Location: Plant Science ResearchTitle: Temporal dynamics of total and particulate organic carbon and nitrogen in cover crop grazed cropping systems Author
Submitted to: Soil Science Society of America Journal
Publication Type: Peer Reviewed Journal
Publication Acceptance Date: 4/13/2014
Publication Date: 8/6/2014
Citation: Franzluebbers, A.J., Stuedemann, J.A. 2014. Temporal dynamics of total and particulate organic carbon and nitrogen in cover crop grazed cropping systems. Soil Science Society of America Journal. 78:1404-1413.
Interpretive Summary: Soil organic carbon and total soil nitrogen are key determinants for evaluating the most beneficial agricultural management practices to address climate change, environmental quality, and soil productivity issues. A scientist at the Plant Science Research Unit in Raleigh, North Carolina teamed with a former scientist in USDA-Agricultural Research Service from Watkinsville, Georgia to evaluate the effects of tillage and cover crop management on soil compaction and carbon and nitrogen concentrations in surface soil with seven years of continuous management.
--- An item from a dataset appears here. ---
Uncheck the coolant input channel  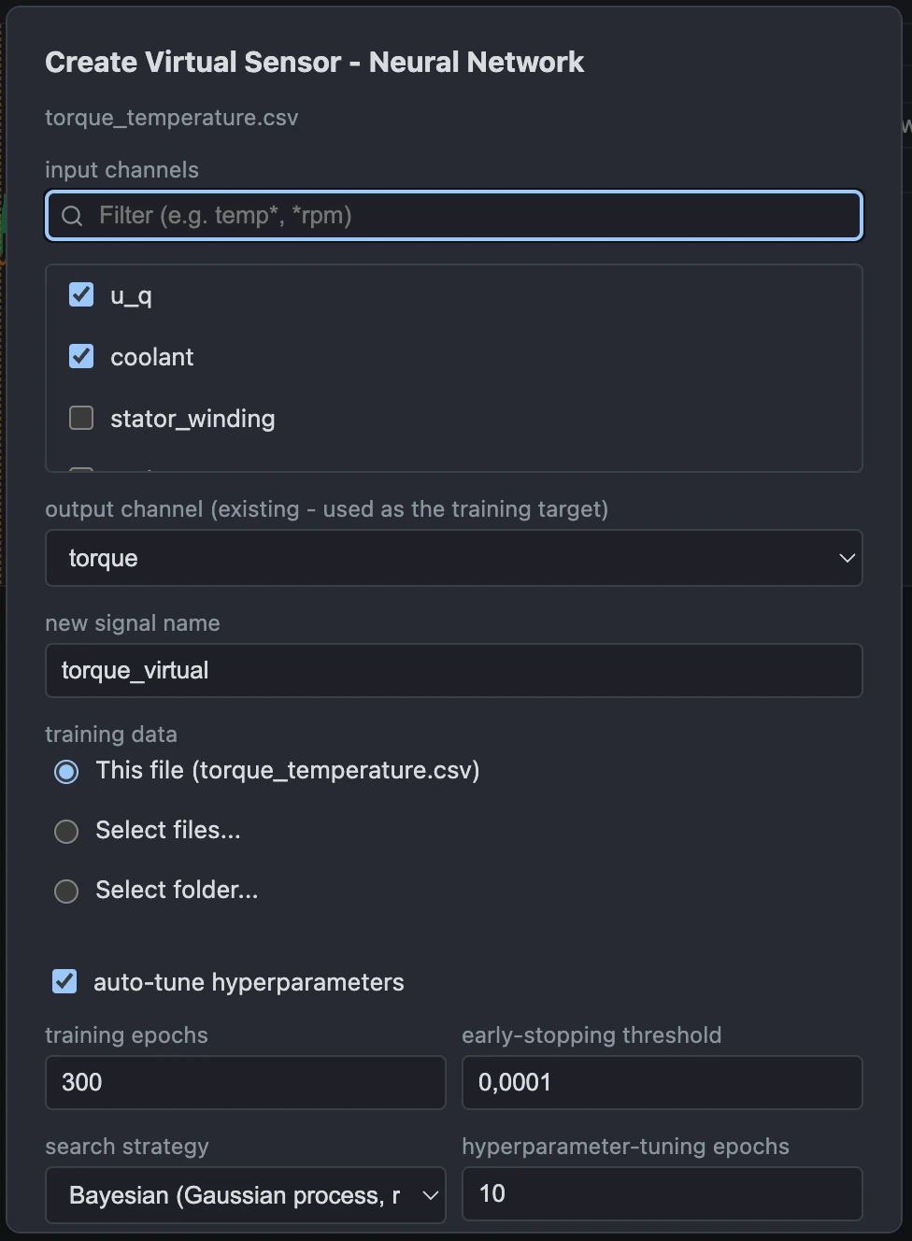pyautogui.click(x=81, y=356)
Grazing of winter cover crops by cow/calf pairs did no cause soil compaction, nor did it affect soil organic matter concentrations. Soil organic carbon was sequestered with time under both disk tillage and no tillage, because of the large input of crop residues with double / cover cropping. However, sequestration of soil carbon was greater with no tillage than with disk tillage due to lack of soil disturbance that can stimulate decomposition. Conservation management of soil with no tillage and periodic utilization of cover crop forage for cattle grazing can be considered appropriate adaptation strategies to climate change to increase the resilience of agriculture in the southeastern USA. Findings from this study will be important for producers to understand the value of tillage management on soil organic matter, as well as for conservation organizations and government agencies wanting to promote conservation practices to sequester carbon from the atmosphere and avoid transport of nitrogen from agricultural fields.
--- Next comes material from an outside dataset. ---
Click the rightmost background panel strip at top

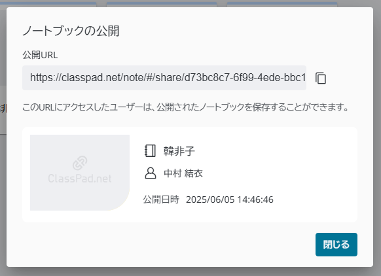282,4
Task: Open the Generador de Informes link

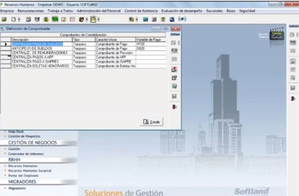Action: tap(22, 154)
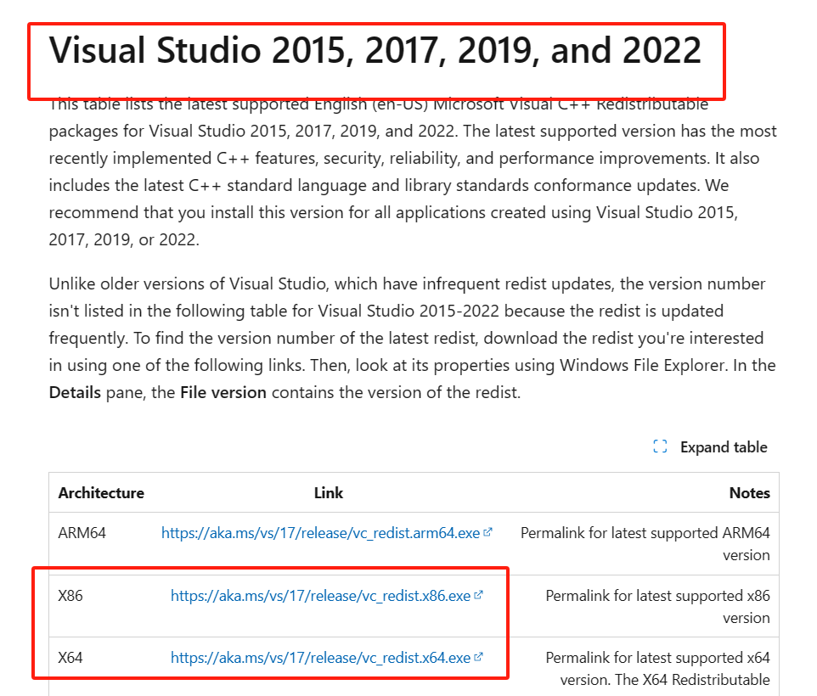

Technical Abstract: Soil organic C and N are important indicators of agricultural sustainability, yet numerous field studies have revealed a multitude of responses in the extent and rate of change imposed by conservation management, and therefore, a lack of clarity on responses. We conducted an evaluation of total and particulate organic C and N on a Typic Kanhapludult in northern Georgia during 7 years of tillage (conventional disk and no tillage) and cover crop management (ungrazed and grazed by cattle). Soil organic C and total soil N were greater under no tillage (NT) than under conventional tillage (CT) at depths of 0-3 and 3-6 cm, but were lower under NT than CT at depths of 12-20 and 20-30 cm. Total soil N accumulated with time under both tillage systems, but at a greater rate under NT than under CT only at a depth of 0-6 cm (0.039 vs 0.021 Mg N/ha/yr, p = 0.10). Soil organic C accumulated with time under all management systems, but there was a significant tillage x cover crop interaction at a depth of 0-6 cm (0.68 and 1.09 Mg C/ha/yr with ungrazed cover crop management under CT and NT, respectively, and 0.84 and 0.66 Mg C/ha/yr with grazed cover crop management under CT and NT, respectively). At a depth of 0-30 cm, only the tillage effect was significant (1.00 and 1.59 Mg C/ha/yr under CT and NT, respectively; p = 0.09). Particulate organic C was more dramatically different between tillage regimes at a depth of 0-30 cm (-0.49 and 0.35 Mg C/ha/yr under CT and NT, respectively; p < 0.001). Grazing of cover crops had little negative impact on soil C and N fractions, suggesting that NT and grazing of cover crops could provide a broader-spectrum conservation cropping approach in the southeastern USA.